(Stored data entries)
********************
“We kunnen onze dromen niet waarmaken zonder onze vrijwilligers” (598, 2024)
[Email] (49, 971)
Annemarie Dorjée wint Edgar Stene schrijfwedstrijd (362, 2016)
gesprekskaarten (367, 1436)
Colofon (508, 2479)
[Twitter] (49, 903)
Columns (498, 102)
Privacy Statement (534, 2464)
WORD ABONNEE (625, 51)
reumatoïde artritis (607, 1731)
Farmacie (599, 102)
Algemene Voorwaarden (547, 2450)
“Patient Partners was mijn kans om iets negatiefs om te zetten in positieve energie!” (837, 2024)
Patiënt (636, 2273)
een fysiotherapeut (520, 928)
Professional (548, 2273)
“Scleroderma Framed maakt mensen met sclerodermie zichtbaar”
********************
▶ _YOUR ASSIGNMENT_:
All lines from the one that contains "[Email] (49, 971)" to the end of the records above are to be copied exactly; leave out the rest.

▶ _RESULT OF THIS TASK_:
[Email] (49, 971)
Annemarie Dorjée wint Edgar Stene schrijfwedstrijd (362, 2016)
gesprekskaarten (367, 1436)
Colofon (508, 2479)
[Twitter] (49, 903)
Columns (498, 102)
Privacy Statement (534, 2464)
WORD ABONNEE (625, 51)
reumatoïde artritis (607, 1731)
Farmacie (599, 102)
Algemene Voorwaarden (547, 2450)
“Patient Partners was mijn kans om iets negatiefs om te zetten in positieve energie!” (837, 2024)
Patiënt (636, 2273)
een fysiotherapeut (520, 928)
Professional (548, 2273)
“Scleroderma Framed maakt mensen met sclerodermie zichtbaar”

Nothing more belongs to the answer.